Por meio da plataforma Medicina Segura, apenas médicos, identificados por dados
cadastrais, poderão preencher um questionário on-line com informações sobre o procedimento realizado
e os problemas gerados; o perfil do paciente atendido e da pessoa responsável pelo atendimento malsucedido; e o local
onde foi realizado o procedimento de forma irregular. Há campos para anexar fotos, exames, prescrições,
laudos e outros documentos relacionados ao fato. Para ter acesso e fazer a denúncia na plataforma, os médicos
deverão estar com o e-mail atualizado na base de dados do CFM. Essa atualização é fundamental,
pois a ferramenta exigirá autenticação em dois fatores, sendo que o link com o código de acesso
será enviado para o e-mail cadastrado.
A
plataforma funcionará como mecanismo de coleta de denúncias e relatos de problemas gerados por atendimentos
irregulares. Todas as informações serão recebidas pelo CFM, que fará a distribuição
para os Conselhos Regionais dos estados onde os casos aconteceram. Os CRMs, após analisarem cada caso, poderão
acionar o apoio de órgãos de controle e fiscalização, como a Polícia Civil, o Ministério
Público, a Vigilância Sanitária e o Procon para que esses órgãos tomem medidas visando a
responsabilização dos autores dos danos.
Essa
iniciativa integra o Projeto Medicina Segura o qual, após debates realizados em quatro fóruns nacionais para
discussão do tema, levou à formação de um Pacto com esse nome. Esse acordo, capitaneado pelo CFM,
junta mais de 65 organizações públicas e privadas que aceitaram unir forças para trabalharem em
prol da segurança dos pacientes. Assinaram o Pacto, por exemplo, o Conselho Federal da Ordem dos Advogados do Brasil
(OAB), a Associação dos Magistrados Brasileiros (AMB), o Conselho Nacional de Secretários de Segurança
Pública (Consesp), a Diretoria de Vigilância Sanitária do Distrito Federal (Divisa-DF) e o Tribunal de
Justiça do Estado do Paraná (TJPR), além de várias sociedades de especialidade e os 27 Conselhos
Regionais de Medicina. Acesse a lista completa AQUI.
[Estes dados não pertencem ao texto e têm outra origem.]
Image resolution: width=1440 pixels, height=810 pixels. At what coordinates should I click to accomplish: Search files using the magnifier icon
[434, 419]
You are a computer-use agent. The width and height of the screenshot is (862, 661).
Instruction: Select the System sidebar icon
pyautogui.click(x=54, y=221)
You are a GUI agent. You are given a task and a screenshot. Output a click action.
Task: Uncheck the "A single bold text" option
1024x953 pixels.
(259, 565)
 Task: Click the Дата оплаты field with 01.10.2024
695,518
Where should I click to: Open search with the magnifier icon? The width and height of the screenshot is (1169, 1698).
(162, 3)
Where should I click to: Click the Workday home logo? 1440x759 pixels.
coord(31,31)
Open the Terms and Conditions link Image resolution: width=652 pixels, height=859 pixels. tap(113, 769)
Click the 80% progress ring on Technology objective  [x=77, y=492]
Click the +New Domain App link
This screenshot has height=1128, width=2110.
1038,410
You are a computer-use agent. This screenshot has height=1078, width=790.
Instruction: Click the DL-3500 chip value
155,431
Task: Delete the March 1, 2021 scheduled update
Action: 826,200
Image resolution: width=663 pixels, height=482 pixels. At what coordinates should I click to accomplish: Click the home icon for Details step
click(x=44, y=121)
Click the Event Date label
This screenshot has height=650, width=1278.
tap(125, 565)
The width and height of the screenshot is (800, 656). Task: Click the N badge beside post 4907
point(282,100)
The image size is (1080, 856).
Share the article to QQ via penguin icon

Para tanto, o Pacto prevê a produção de documentos
e cartilhas para conscientização da população e de profissionais sobre o tema. O Pacto também
atua na organização de eventos, cursos e produção de conteúdo, que ajudam na proteção
dos interesses da população. “Infelizmente, no Brasil, muitas pessoas não têm a menor responsabilidade
ao realizarem atos invasivos que, mesmo os médicos, evitam fazer. Essa é uma questão urgente, de vida
e de morte. Espero que a Plataforma e o Pacto Medicina Segura ajudem a proteger o nosso povo de pessoas criminosas e inconsequentes”,
cravou Rosylane Rocha. Para saber mais sobre o Pacto, acesse o Guia
Medicina Segura.
Ato Médico
Perfeito
Além de oferecer um suporte para que os médicos denunciem as intercorrências
causadas por outros profissionais, o CFM também tem atuado na Justiça para derrubar resoluções
de outros conselhos que tentam usurpar competências exclusivas da medicina.
Nos últimos anos, o CFM obteve dez decisões favoráveis em ações
ajuizadas contra os Conselhos de Fisioterapia, Enfermagem e Fonoaudiologia. Ações do Conselho Regional de Odontologia
de São Paulo e dos Conselhos Federais de Enfermagem, Fonoaudiologia e Biomedicina questionando resoluções
da medicina também foram indeferidas na Justiça pelo CFM.